◆ PROBLEM TO SOLVE
Once the line holding "Task: Open the issues icon in header" appears, repeat it and each line after it to the end of the data, exactly and with nothing else; pictures stay out.
━━━ EXERCISE INPUT ━━━
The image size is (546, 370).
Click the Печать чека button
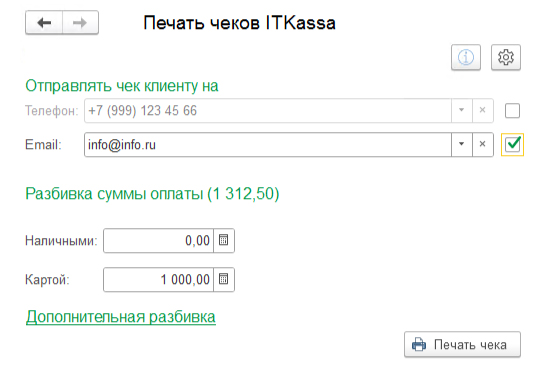462,344
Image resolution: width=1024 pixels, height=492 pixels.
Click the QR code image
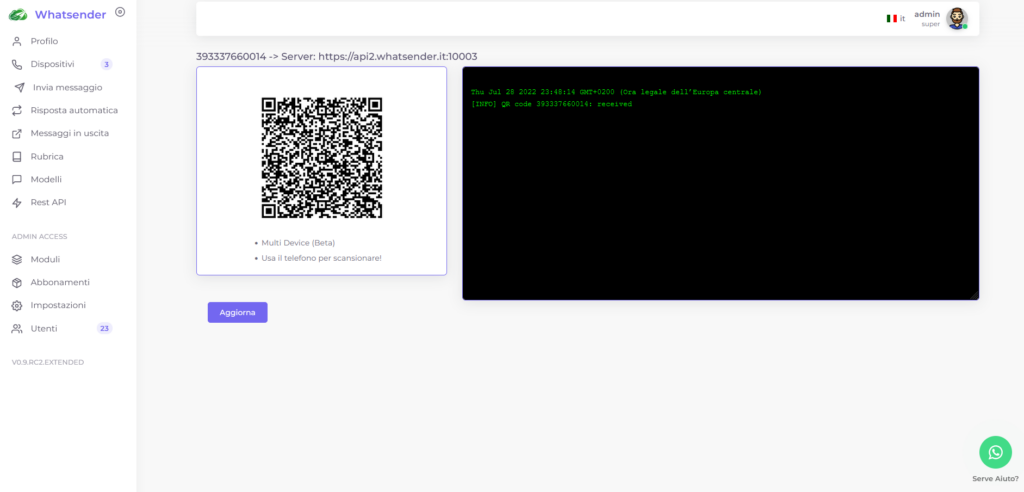pos(321,157)
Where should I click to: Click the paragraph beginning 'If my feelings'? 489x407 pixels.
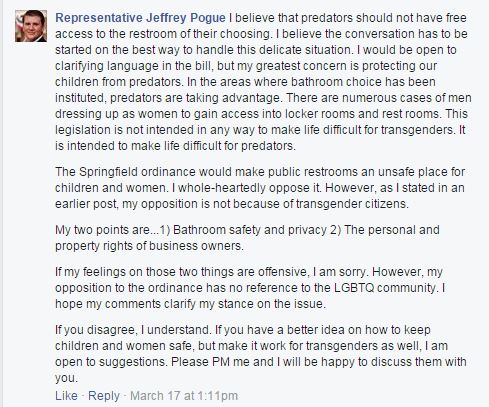[x=250, y=288]
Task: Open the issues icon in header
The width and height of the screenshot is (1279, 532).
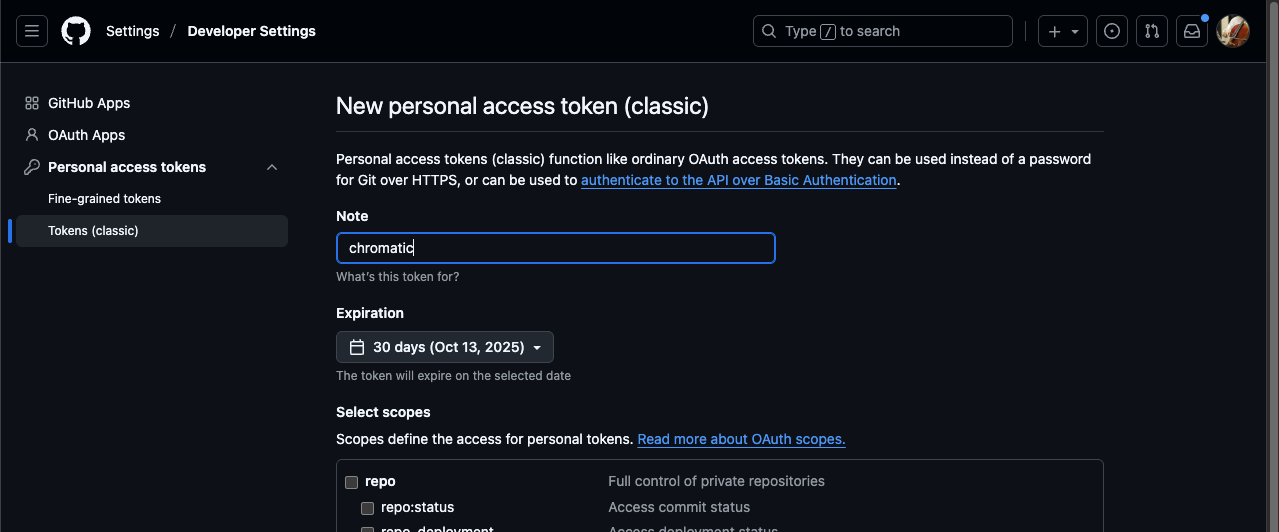Action: click(1111, 31)
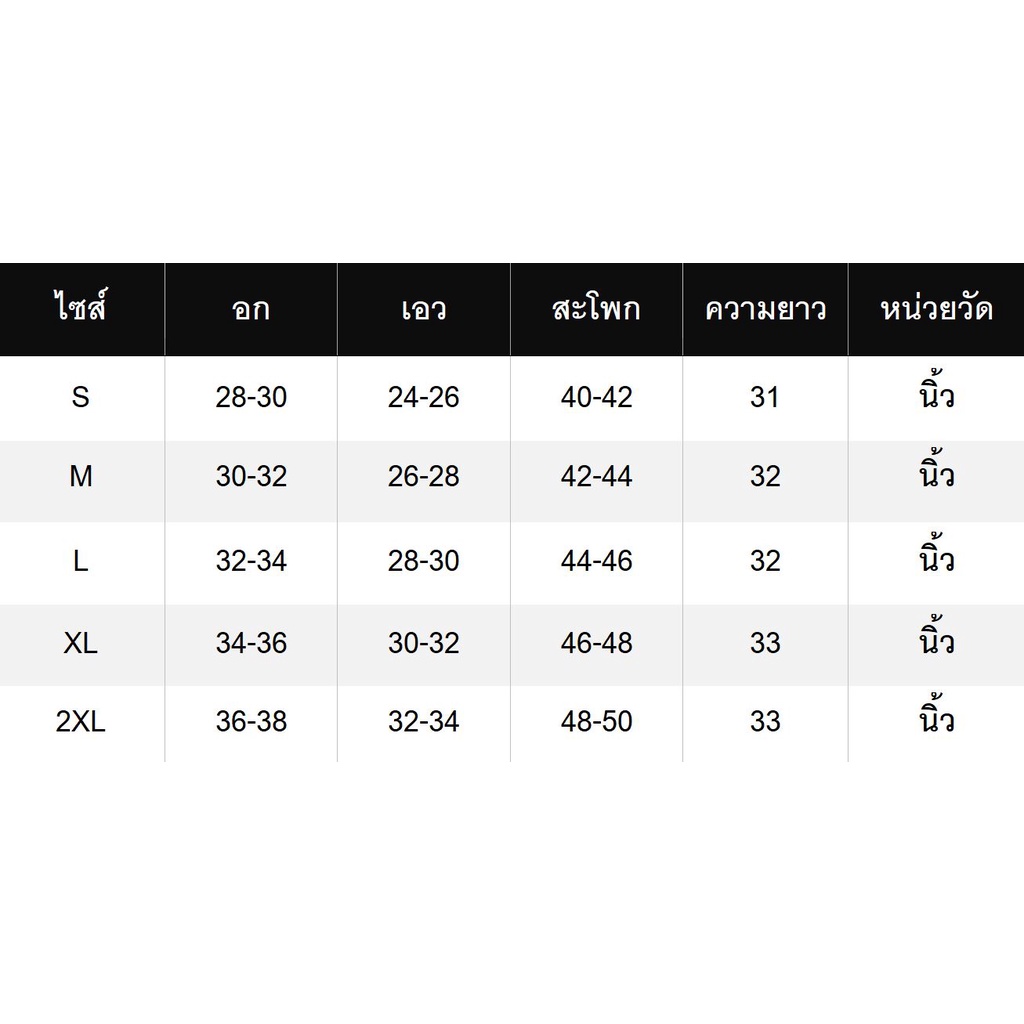Click the 48-50 hip value for 2XL

coord(596,722)
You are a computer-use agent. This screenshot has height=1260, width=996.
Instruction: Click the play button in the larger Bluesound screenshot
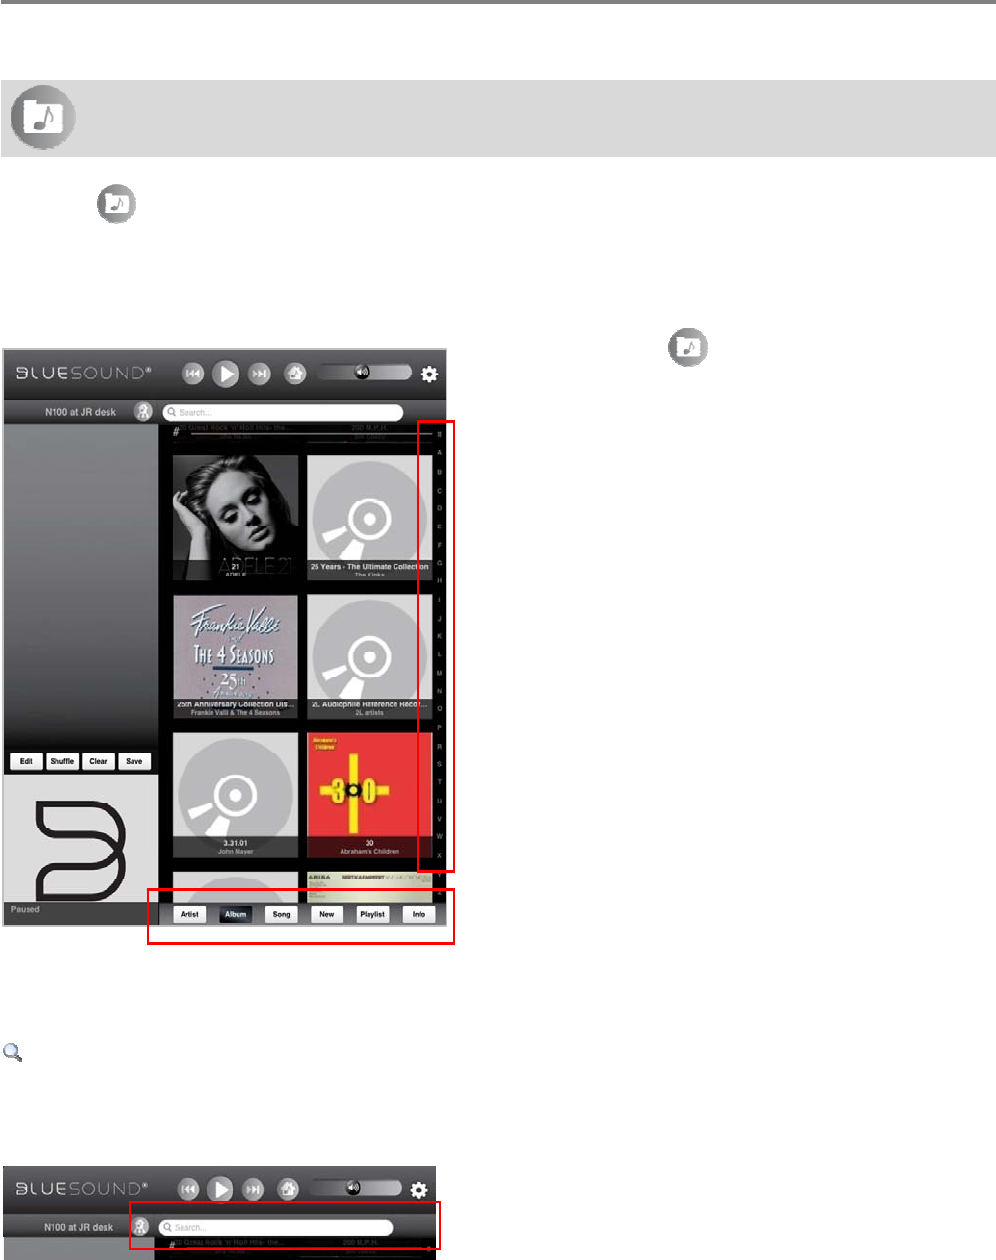pos(227,374)
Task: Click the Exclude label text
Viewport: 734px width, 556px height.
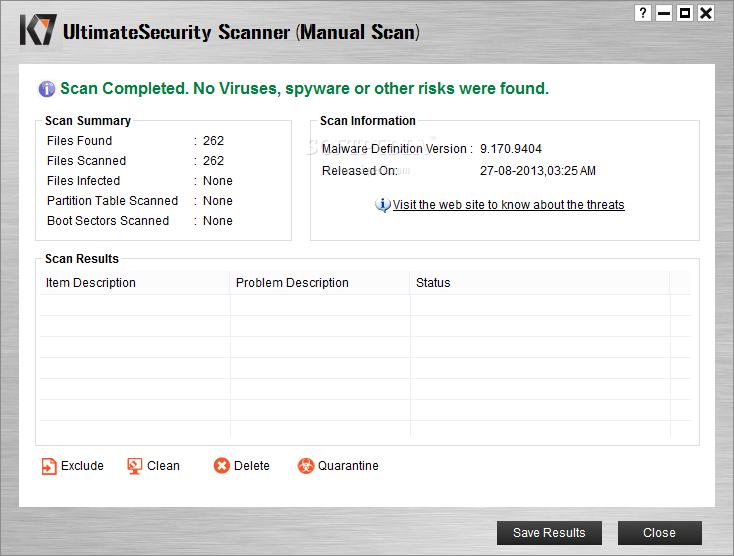Action: 82,466
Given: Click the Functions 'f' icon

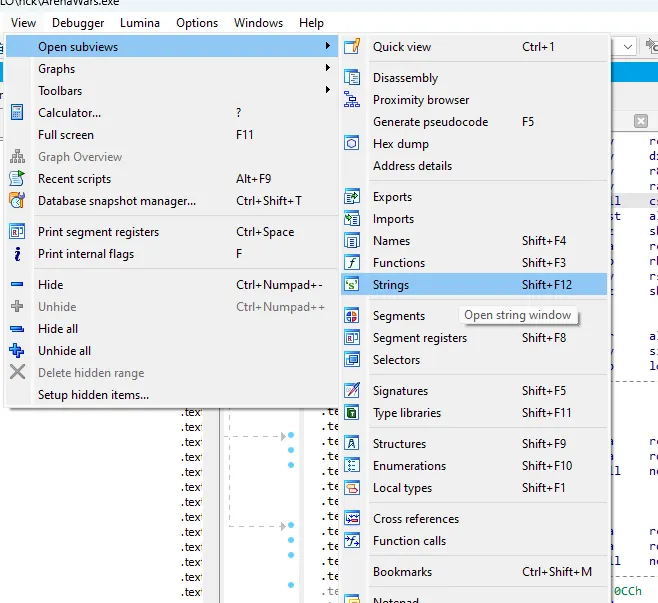Looking at the screenshot, I should point(352,263).
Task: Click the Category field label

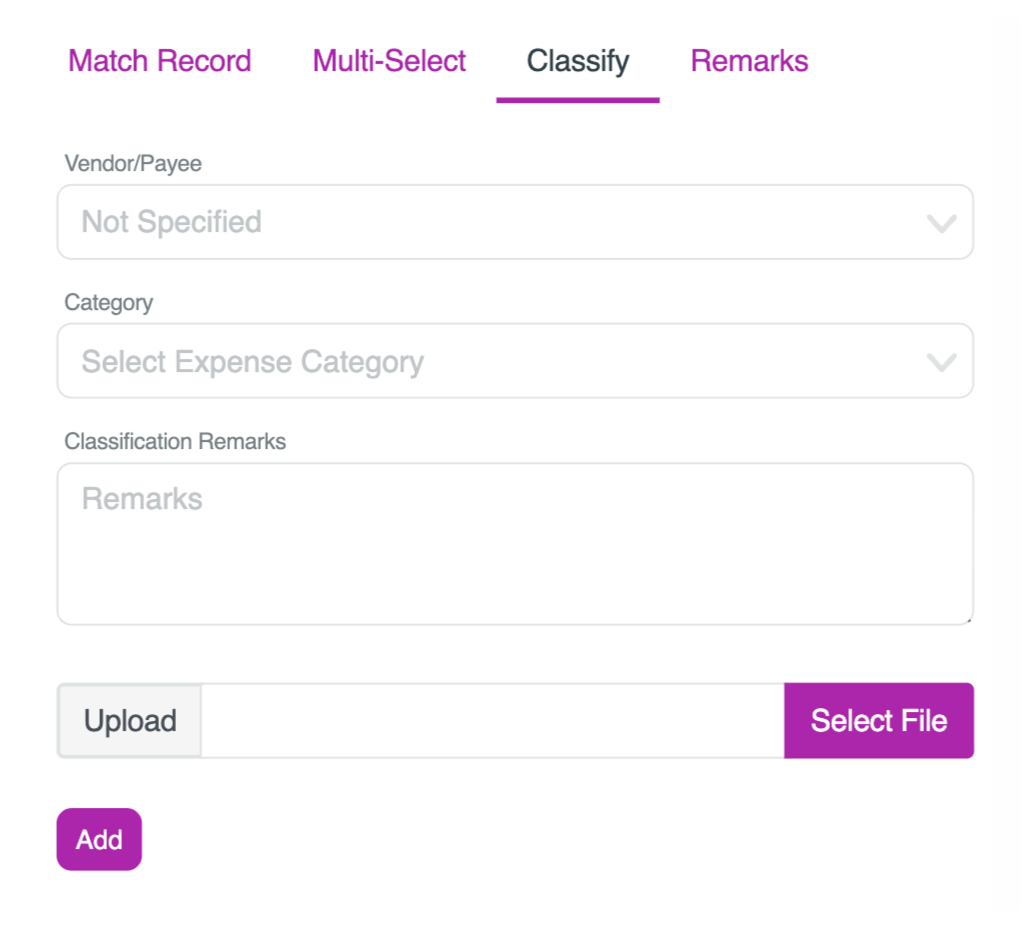Action: tap(108, 302)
━━━
◆ WRITTEN SOLUTION
Task: Open the issues icon in header
The width and height of the screenshot is (1279, 532).
Action: click(1111, 31)
Click the 48-50 hip value for 2XL

coord(596,722)
You are a computer-use agent. This screenshot has height=1260, width=996.
Instruction: Click the play button in the larger Bluesound screenshot
pos(227,374)
Task: Click the Exclude label text
Viewport: 734px width, 556px height.
Action: 82,466
Given: Click the Functions 'f' icon

Looking at the screenshot, I should point(352,263).
Task: Click the Category field label

Action: tap(108, 302)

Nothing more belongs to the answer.